Your objective:
Can you arrange the listing between the lines holding "Where should I" and "click(x=126, y=625)", inclusive, as a two-column CSV with the headers instruction and action, one row per request, each field quoted, line breaks turned into spaces, and the pictures left out?

Information provided:
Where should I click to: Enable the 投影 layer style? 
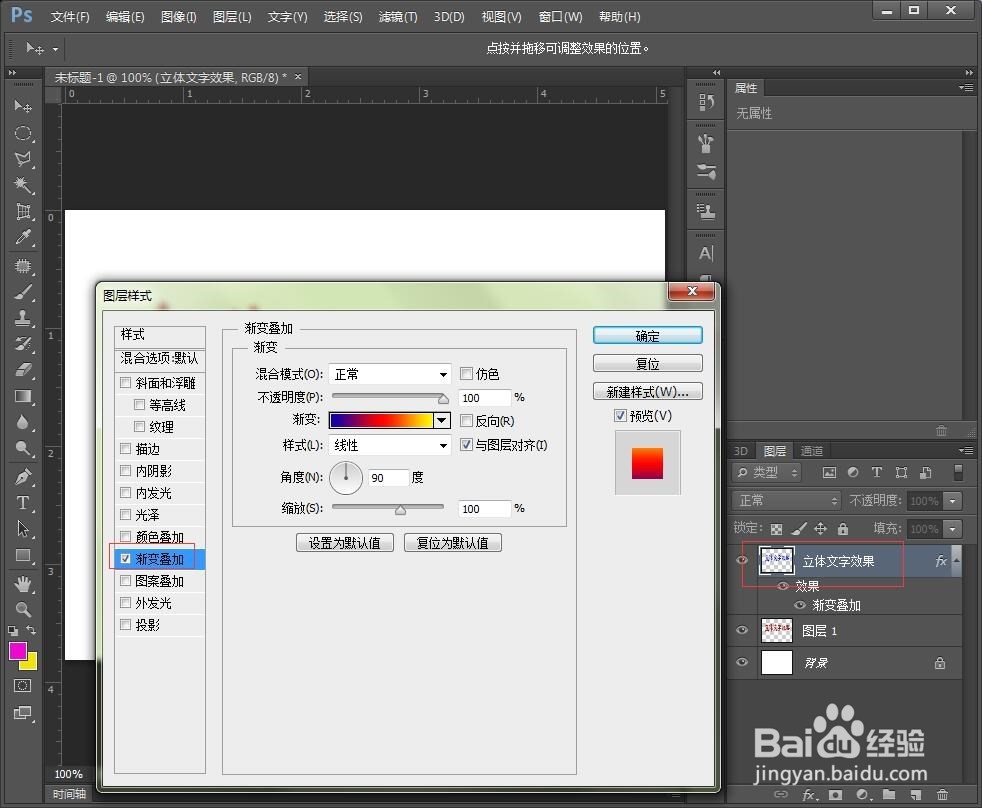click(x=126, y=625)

---

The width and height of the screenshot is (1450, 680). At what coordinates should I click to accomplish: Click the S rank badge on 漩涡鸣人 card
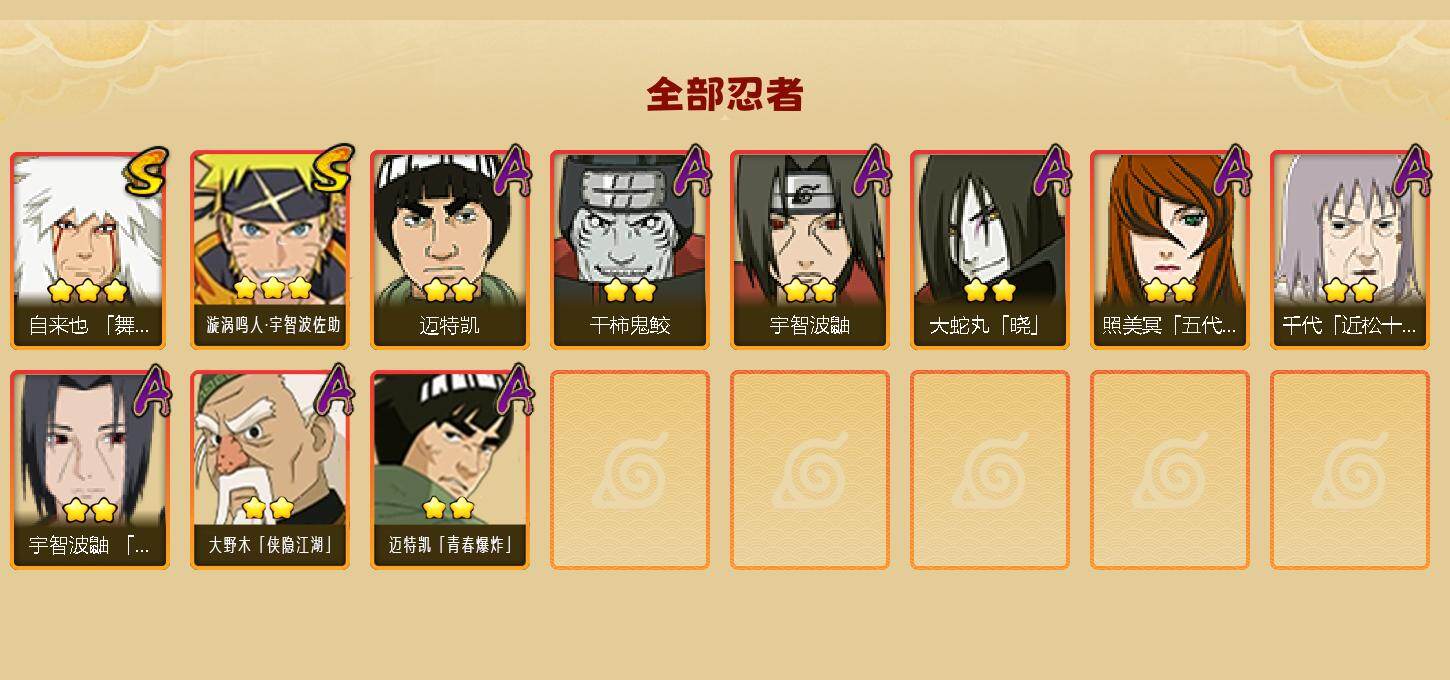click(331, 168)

---

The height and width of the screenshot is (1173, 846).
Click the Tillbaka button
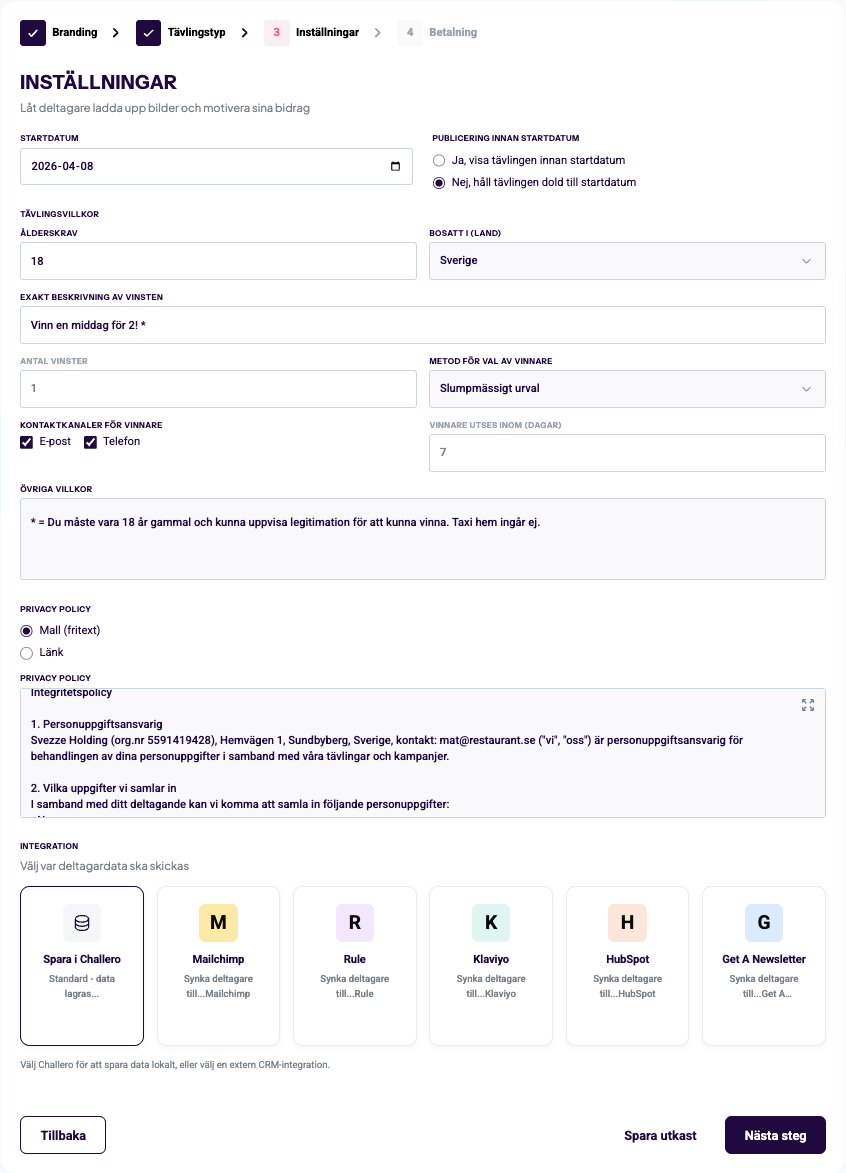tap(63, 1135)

Full response:
instruction,action
"Where should I click to: Enable the 投影 layer style?","click(x=126, y=625)"